The bankruptcy judge noted that Allianz Direct’s offer wouldn’t make creditors whole, but it had the very important merit of enabling business to continue and jobs to be maintained. Indeed, Allianz Direct will take over all 112 staffers from the entities covered by the deal, Demain ES and Luko Cover. And that’s not all.

Following the acquisition, Allianz Direct plans to spend another €25 million in the business, which it sees as complementary to its own and with a different customer target, the court reported.
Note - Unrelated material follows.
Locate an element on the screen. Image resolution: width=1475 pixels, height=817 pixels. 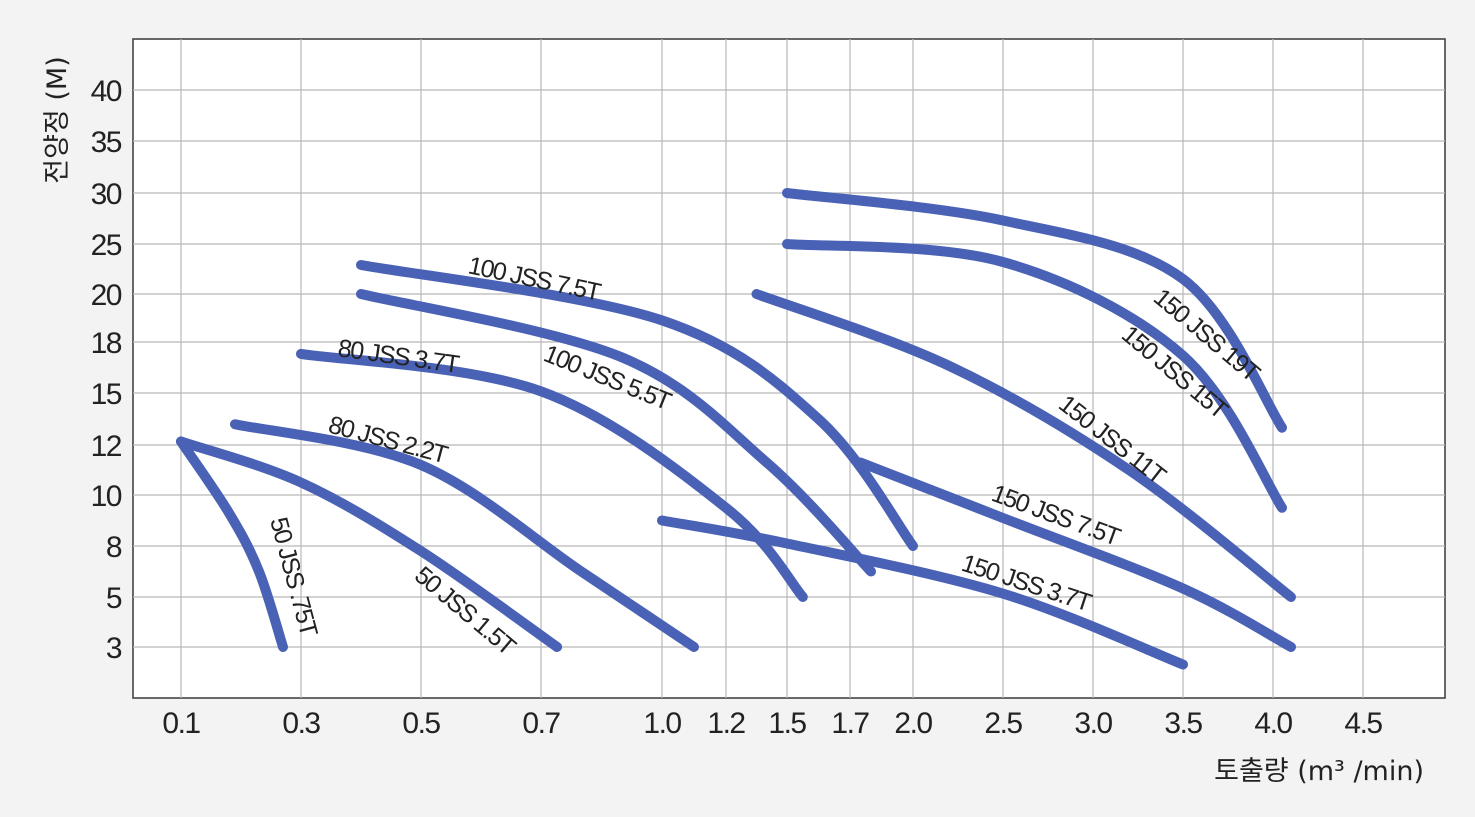
x-tick-label: 0.1 is located at coordinates (181, 724).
After restructuring it and acquiring more clients accustomed to the use of digital tools, Allianz Direct expects Luko’s home insurance activity to reach profitability in 2027.

Addressing the Luko team on LinkedIn, Limare-Wolf told them that they “will be key to the further development of [Allianz Direct’s] business in France.”

How fast time flies: Mere months ago, the insurance executive was leading Admiral’s French subsidiary, L’Olivier, a digital-first car insurance specialist whose offering Luko would have complemented had the M&A gone through. Instead, she and Luko will now work toward helping Allianz expand its digital-first offering into France, Allianz Direct’s fifth market.

While Luko’s co-founders, Benoît Bourdel and Raphaël Vullierme, also expressed happiness about the deal on LinkedIn, they might not be in for a smooth ride. After all, Allianz is also an incumbent, and its general agents are reportedly not too happy at the prospect of competing with underpriced policies. But at least it is not the end of the road for Luko, even if it won’t ever be a unicorn.